Blood test can predict prognosis in deadly brain cancer

A blood test that measures the amount of cell-free DNA (cfDNA) in the bloodstream—called a liquid biopsy—correlates with how patients will progress after they are diagnosed with glioblastoma (GBM), the deadliest and most common primary brain tumor in adults

MRI scan of brain and hand with a red marker pointing at a mark on the scan.

 

In a new study, researchers from the Abramson Cancer Center are the first to show that patients with a higher concentration of cfDNA—circulating DNA that cancer and other cells shed into the blood—have a shorter progression-free survival than patients with less cfDNA, and that cfDNA spikes in patients either at the time of or just before their disease progresses. The team also compared genetic sequencing of solid tissue biopsies in GBM side-by-side with the liquid biopsies and found that while both biopsies detected genetic mutations in more than half of patients, none of those mutations overlapped, meaning liquid biopsy may provide complementary information about the molecular or genetic makeup of each tumor. Clinical Cancer Research, a journal of the American Association for Cancer Research, published the findings.

“Doctors have begun using liquid biopsies more frequently to monitor certain cancers—particularly lung cancer—in recent years as research has shown their effectiveness in other disease sites.
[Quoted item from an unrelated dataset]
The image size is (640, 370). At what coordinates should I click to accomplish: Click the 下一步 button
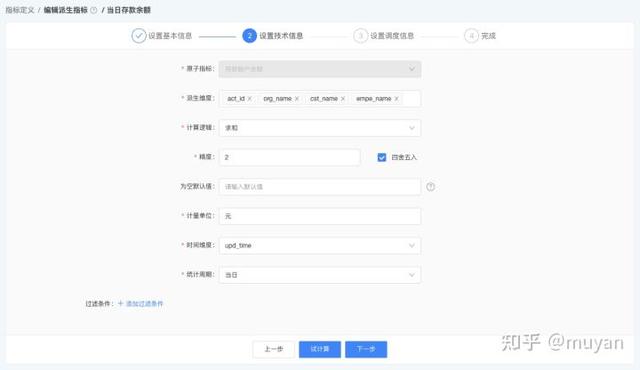(366, 349)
But until now, there has been little focus on the clinical utility of liquid biopsy in brain tumors,” said the study’s senior author Erica L. Carpenter, director of the Liquid Biopsy Laboratory and a research assistant professor of medicine.

The findings may eventually prove impactful for GBM patients. The disease is particularly aggressive, and while most estimates show there are around 11,000 new cases each year, the five-year survival rate is between 5 and 10 percent.